Saturday dawned bright and blustery, and was taken up by a training session for Winters in the morning. The weather had calmed down by the afternoon, and I decided to take a break from base to head up to Vals, our local 'ski resort' for a few hours.

Looking down towards the ski hut from the top of the run

Skiing back to base

Rothera Station

After formal dinner on Saturday evening, I sneaked off to the tower for another stint. I discovered that searching-and-pouncing was a complete waste of time for me, since no-one in the States seemed to be beaming in my direction (oddly enough!) I tried running again, but really struggled to find a frequency. Eventually I found a suitable spot and started calling, and before long was inundated again -- at one point working at a rate of over 200 Qs/hour, and finishing the evening with
379 contacts logged.

Sunday was a quiet end to the contest, with lots of other activity on base. Propagation didn't seem to be in my favour earlier on in the day, but I'd set myself the goal of 500Qs, and sat down for another stint in the evening. Unfortunately, 20m had turned into a bit of a zoo by that point, with everyone anxious to squeeze out a last few contacts. Without enough room to work split, and with everyone frantically calling, my Q rate was significantly down on Saturday's.

Final result: 524 stations in the log, in just over 5 and a half hours total operating.

All in all, not a bad start for a casual contest entry from down South. Unfortunately, CQWW WPX falls on the weekend of Last Call---the final ship visit to Rothera for the season. The RRS Ernest Shackleton is due to depart on the 28th, ushering in the official beginning of Winter, and no more contact with the outside world until late October, so I might not get much operating time!

One of the antennas in use, with a very rare Antarctic rainbow.

73 from Sands Contest Group, VP8 section!
Mike, M0PRL / VP8DMH


g0rdh said...

Hello Mike,

What a fantastic report and such a unique shack and vista available to you as you clocked up the contacts over the weekend.

As always your photograph's are fantastic and lovely to see.

Its good to see you making the most of whats left of the summer out there on the ski's etc.

As you will know we took part in the contest and managed to keep our antenna's up unlike the same contest and "The great storm of 2009"
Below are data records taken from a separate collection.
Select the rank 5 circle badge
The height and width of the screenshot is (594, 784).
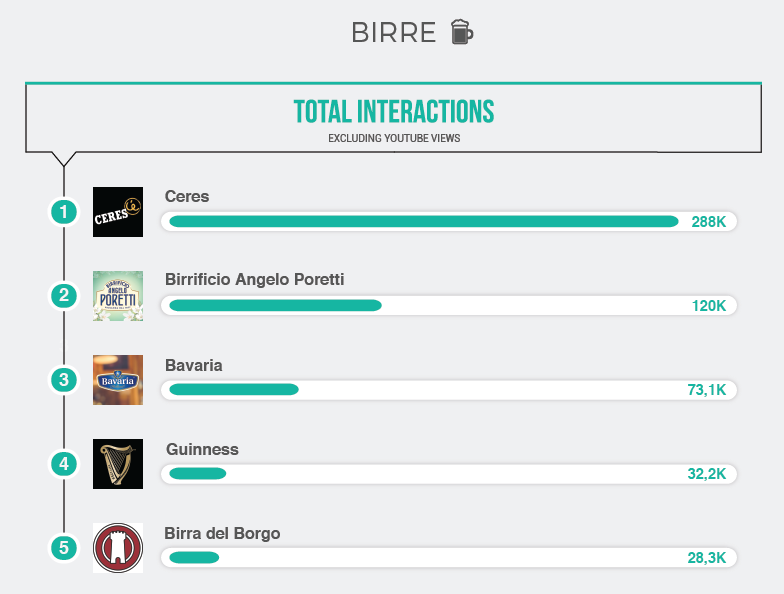click(x=64, y=548)
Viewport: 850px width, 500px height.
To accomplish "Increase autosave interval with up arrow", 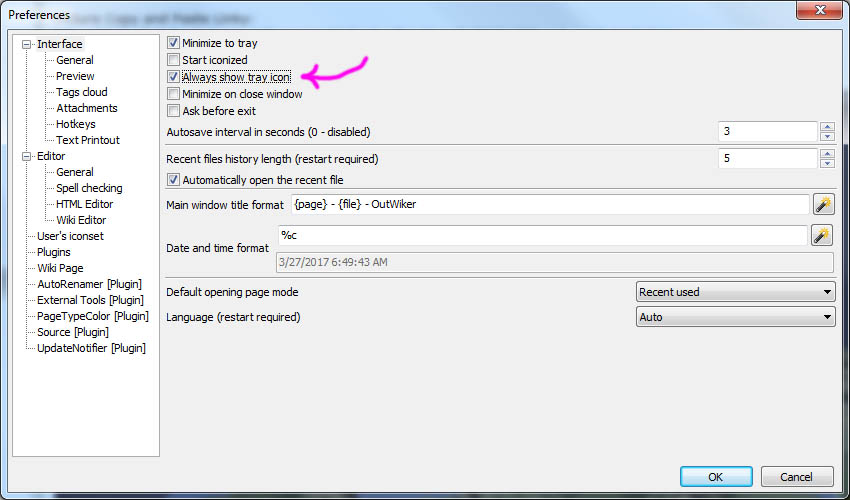I will click(827, 127).
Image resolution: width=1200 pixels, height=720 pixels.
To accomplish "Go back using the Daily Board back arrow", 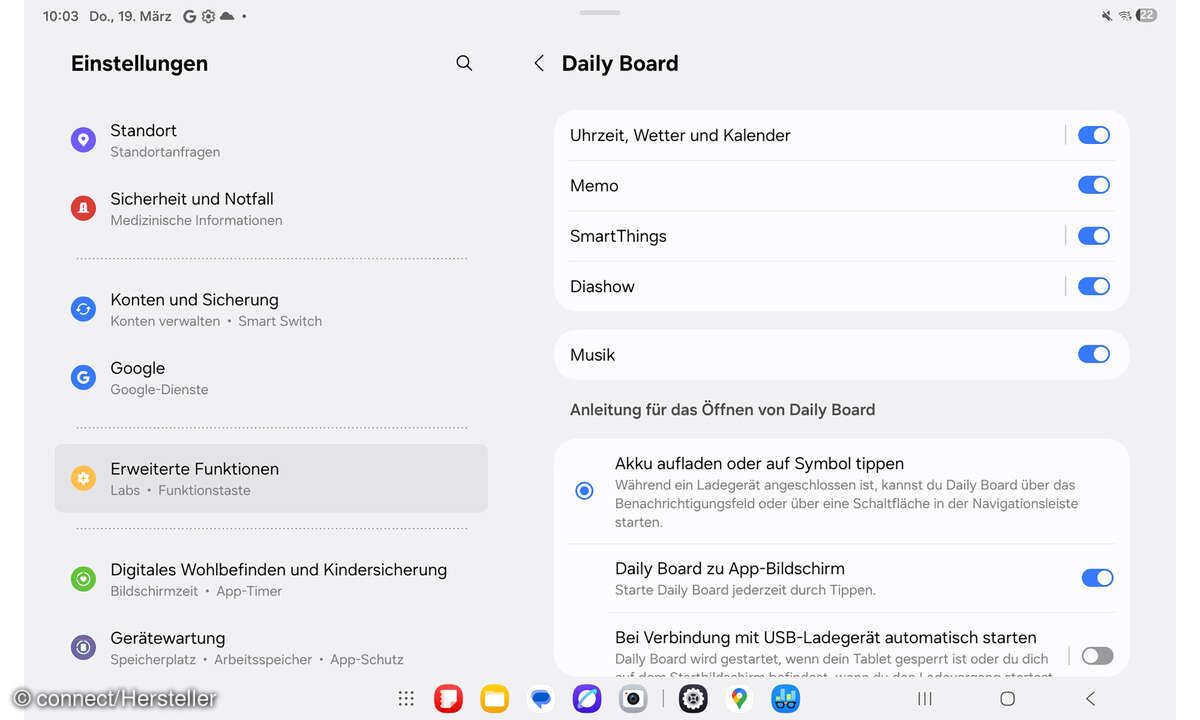I will pyautogui.click(x=538, y=62).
Were just coming into spring in the UK and the snowdrops and bluebells are in full bloom and lift the spirit after what many may have seen as a period of doom and gloom, especially in places like Cumbria who suffered serious flooding at the end of 2009 closely followed by heavy snow to add insult to injury.

The big debate on the local news is "whats happened to the Daff's normally in full bloom at this time of year, but don't worry were assured they will be in bloom by Easter.

I look forward to your next posting.

Best 73
Brian G0RDH

The Daily DX said...

Mike do you know who VP8DNA is?
Bernie, W3UR

Gianni I1HYW, said...

HI Mike,
good to hear about your participation in the Contest and happy to know you are enjoying Radio activity from down South.
I don't know if you have ever visited WAP (Worldwide Antarctic Program) web site at but that is a good place if you wish to leave some information about further activity. As you know, there is a large number of Hams WW that are enjoying working Antarctic Station and for you, being at Rothera Base (WAP GBR-12)could be a great opportunity to give them a new contact.
I'm just asking if you will have a chance to visit Lagoon Island Refuge, which is a place not too far away Rothera. That will be a "New One" for the Antarctic Chasers as this place is not referenced yet.
If you wish to download and print the WAP-WADA Directory (which contains all the Antarctic & Sub-Antarctic settlements divided by Country) you can do it from the Homepage of WAP site.
Enjoy your Antarctic long winter and hope to hear you soon.